Inkana Putri - detikNews
Sabtu, 11 Jul 2020 10:14 WIB
Mendes PDTT Abdul Halim Iskandar
Foto: Dok. Kemendes PDTT
Jakarta -

Menteri Desa, Pembangunan Daerah Tertinggal dan Transmigrasi Abdul Halim Iskandar mengajak masyarakat Yogyakarta menghidupkan kembali desa-desa wisata di daerahnya. Menurutnya, dibukanya kembali destinasi wisata desa untuk umum dalam menyambut kehidupan normal baru akan kembali membawa geliat ekonomi di desa.

"Oleh karena itu, agar kembali menggeliat ekonomi di desa, saya mengajak seluruh masyarakat Yogyakarta di mana pun berada, ayo kita hidupkan kembali desa-desa wisata. Termasuk desa wisata Puri Mataram. Insyaallah, dengan demikian, warga masyarakat yang sebenarnya sudah menunggu karena jenuh. Mudah-mudahan kunjungan kembali normal," ujarnya dalam keterangan tertulis, Sabtu (11/7/2020).

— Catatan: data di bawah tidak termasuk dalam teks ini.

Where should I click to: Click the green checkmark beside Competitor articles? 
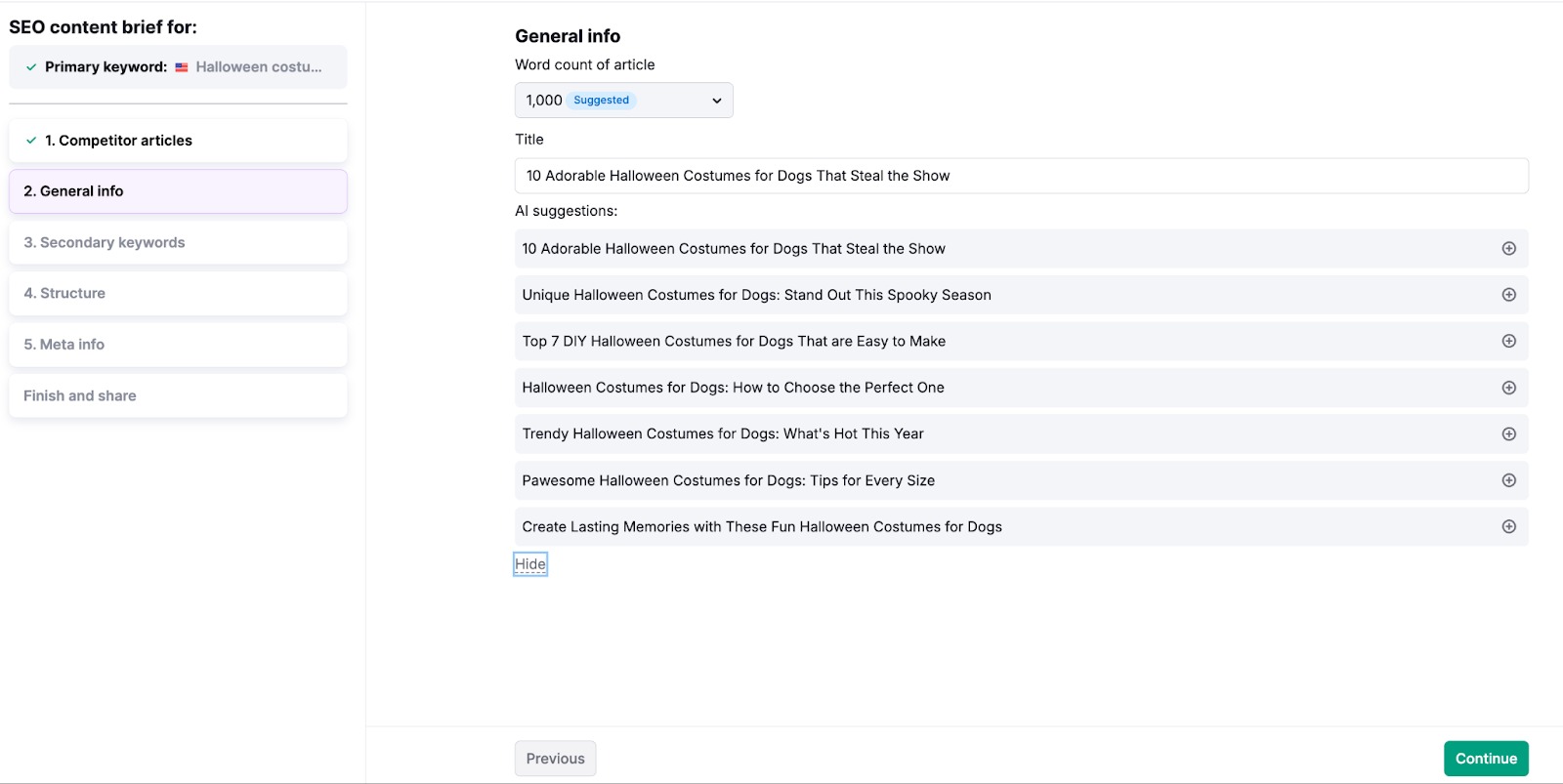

Hal ini ia sampaikan saat mengunjungi sekaligus membuka kembali Destinasi Wisata Puri Mataram, Desa Tridadi, Kabupaten Sleman, Yogyakarta kemarin. Dalam kunjungannya, Gus Menteri, sapaan akrab Abdul Halim memaparkan, destinasi wisata Puri Mataram sudah menerapkan protokol desa wisata.

"Jaga jarak sudah kita lihat, tempat cuci tangan sudah ada beserta sabunnya dan rambu-rambu protokol sudah terpasang. Jadi, jangan ragu dan khawatir datang ke Puri Mataram berwisata bersama keluarga," katanya.

Lebih lanjut ia menjelaskan, dalam kehidupan normal baru tidak ada pilihan dalam menghadapi pandemi COVID-19 kecuali satu kehidupan normal baru yakni hidup berdampingan dengan COVID-19.

"Terus terang, kegelisahan kita sampai hari ini belum terjawab dengan pasti dan belum ada gambaran sampai kapan yang namanya COVID-19 ada di Indonesia dan mempengaruhi kehidupan normal kita sebelumnya. Jadi, memang tidak ada pilihan selain kehidupan normal baru dengan memperhatikan protokol kesehatan agar masyarakat kembali beraktivitas," ungkapnya.

Abdul Halim mengatakan, Kemendes PDTT juga telah mengeluarkan regulasi terkait tatanan normal baru yang harus dilakukan pemerintah desa.

"Meskipun itu tidak mutlak, karena itu menyesuaikan dengan kearifan lokal masing-masing. Tetapi, paling tidak dengan keluarnya regulasi baru dari Kemendes PDTT, itu berarti kita sudah melakukan dorongan keras dan masif agar desa-desa wisata kita di Indonesia dan seluruh aktivitas ekonomi di desa digerakkan kembali dengan memperhatikan protokol kesehatan," katanya.

Adapun dari beberapa protokol yang telah disiapkan salah satunya disalurkan untuk desa wisata seperti Desa Wisata Puri Mataram.

"Kita lihat protokol kesehatannya sudah ada. Tempat cuci tangan sudah bagus, saat masuk dilakukan pengecekan suhu. Tinggal nanti, kalau dalam pelaksanaannya sudah banyak yang berkunjung perlu dilakukan pencermatan terkait physical distancing yang tetap harus diterapkan," imbuhnya.

Oleh karena itu, ia kembali meminta agar desa-desa wisata segera dibuka kembali dengan harapan bisa menghidupkan kembali perekonomian di desa.

"Kalau desa wisata sudah menerapkan protokol kesehatan yang sudah ditetapkan, silahkan dibuka. Gerakkan warga untuk kembali datang ke desa wisata. Supaya ekonomi kembali menggeliat," pungkasnya.